## Begin Material shown
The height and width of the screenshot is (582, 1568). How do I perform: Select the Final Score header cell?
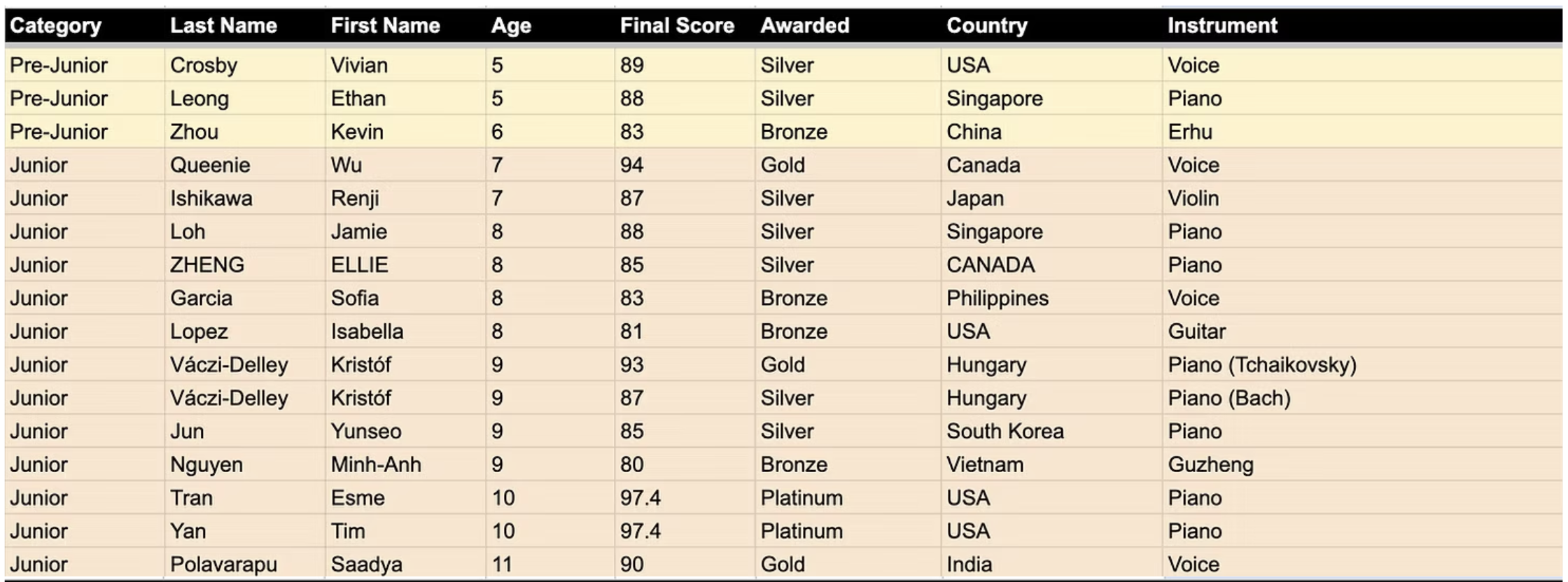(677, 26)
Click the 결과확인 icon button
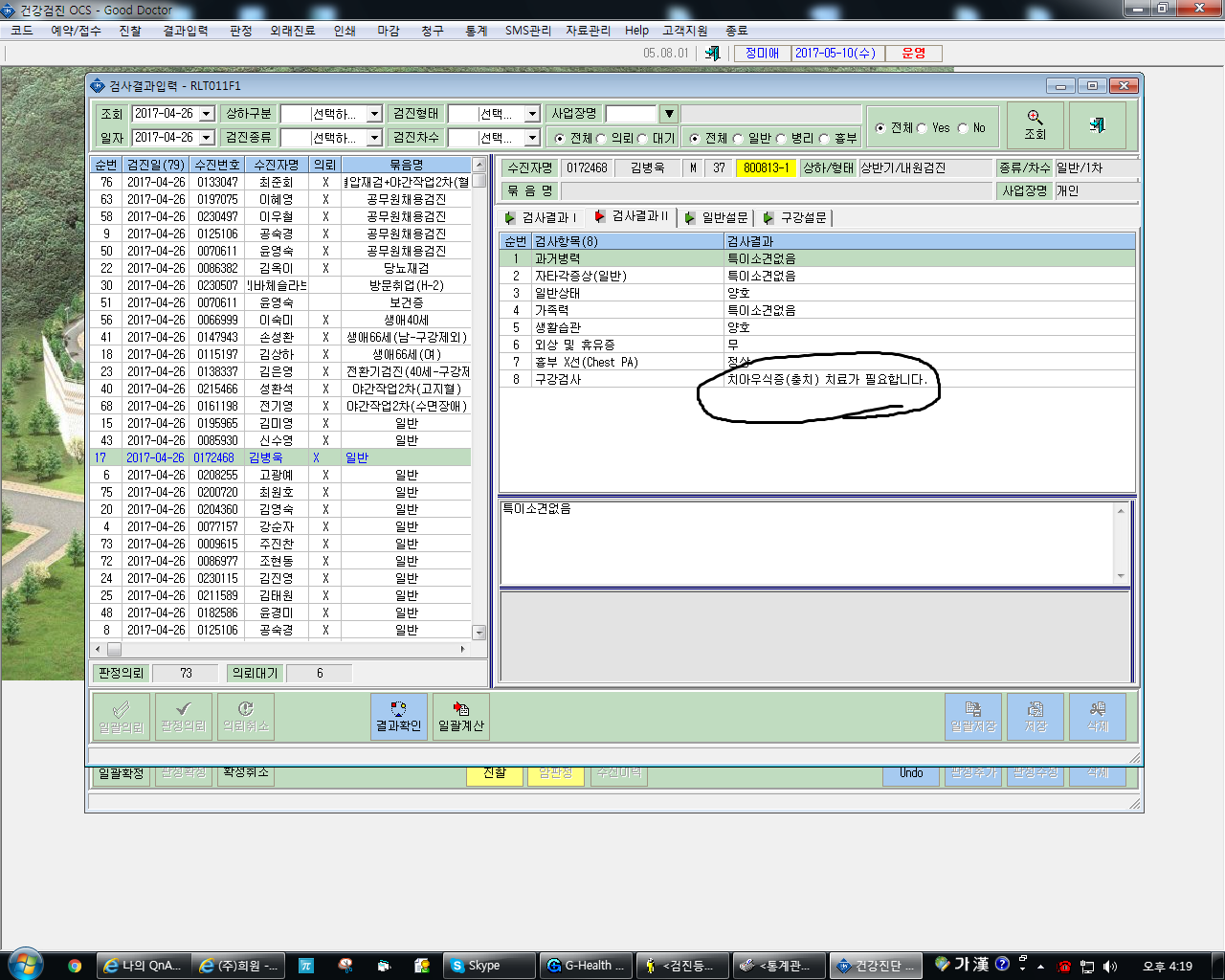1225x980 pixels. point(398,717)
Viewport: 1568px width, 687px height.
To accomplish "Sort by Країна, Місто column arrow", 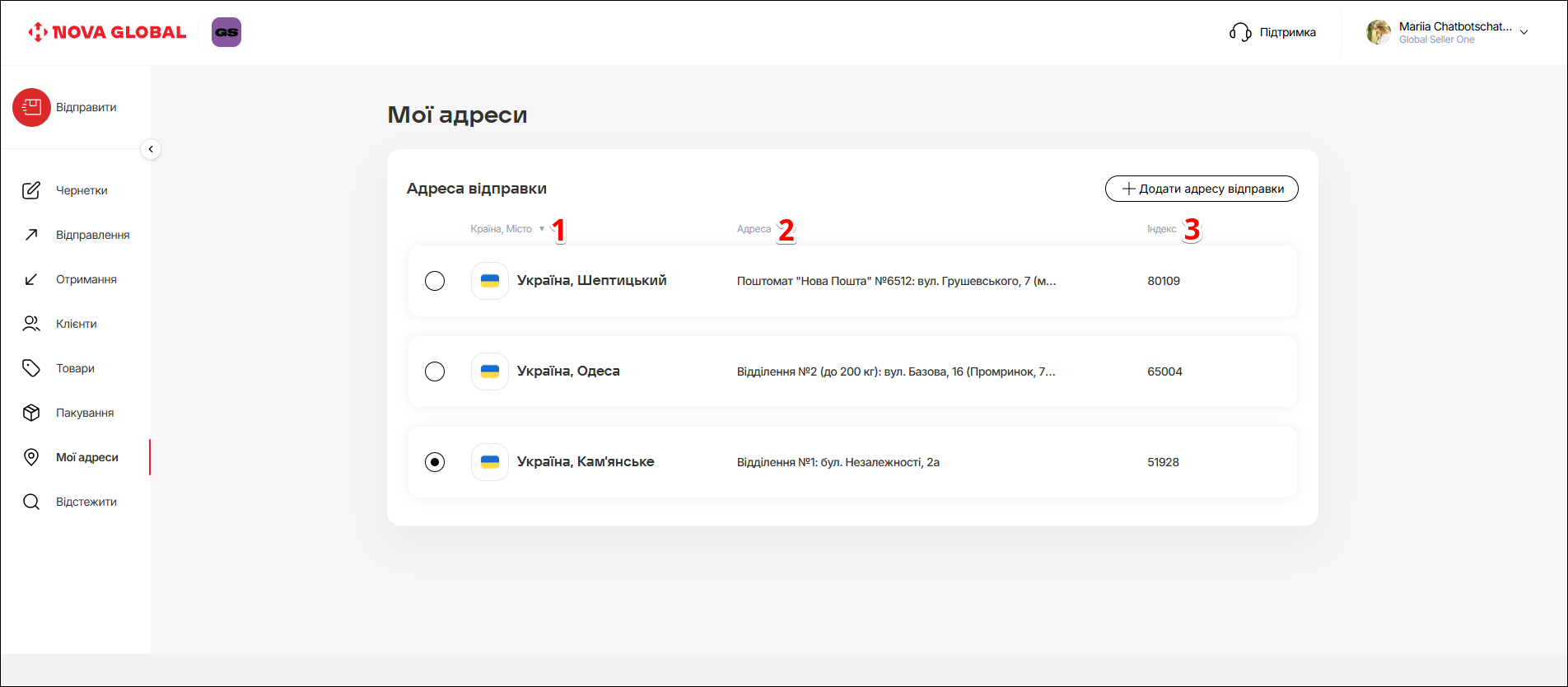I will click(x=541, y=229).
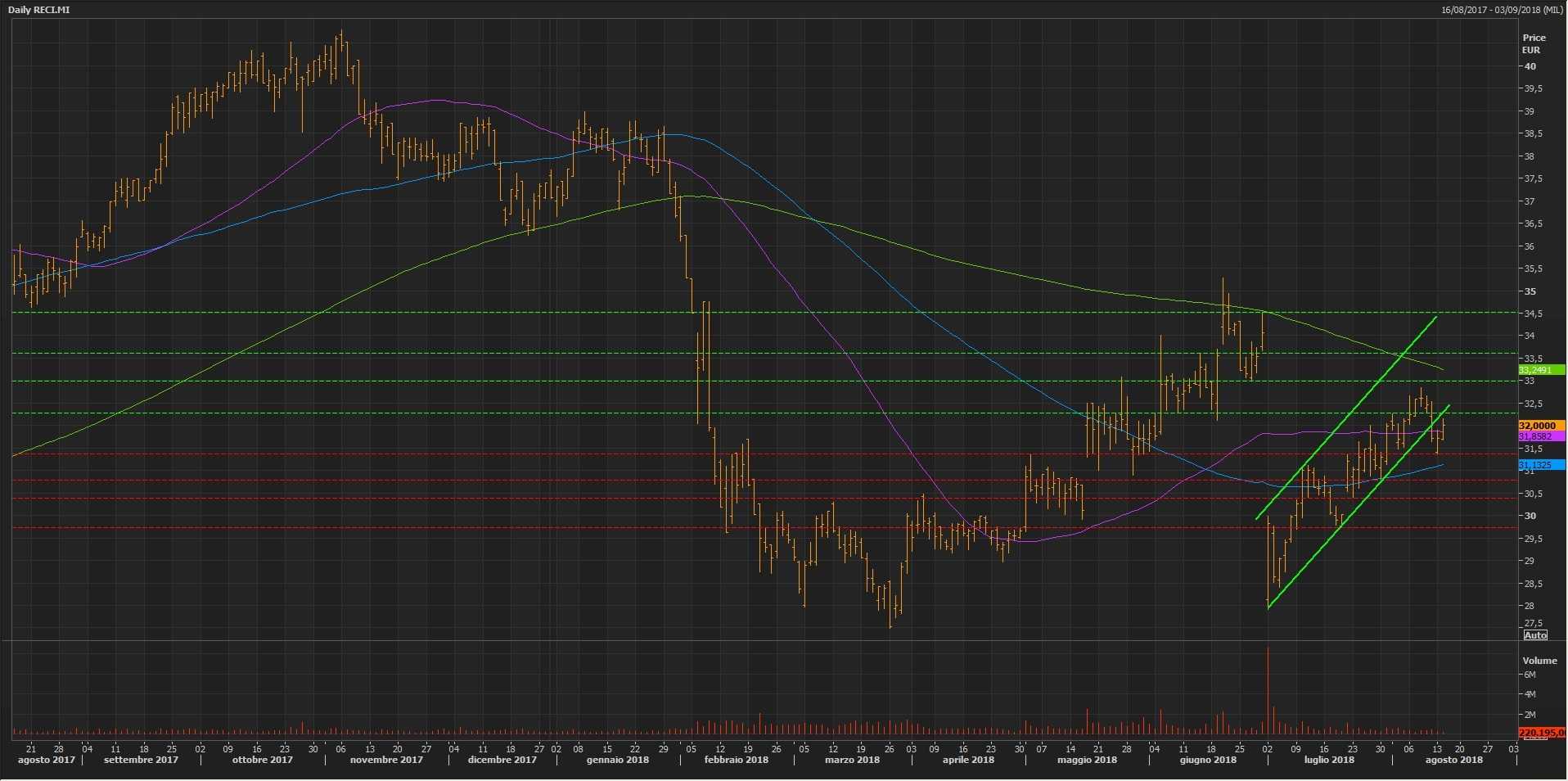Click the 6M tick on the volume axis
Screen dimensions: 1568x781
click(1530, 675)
## End Material shown
Report each line of the listing above that contains the string "width", matching case exactly.

- Expected answer
The height and width of the screenshot is (582, 1568). How do I perform: Select the Final Score header cell?
Viewport: 1568px width, 687px height.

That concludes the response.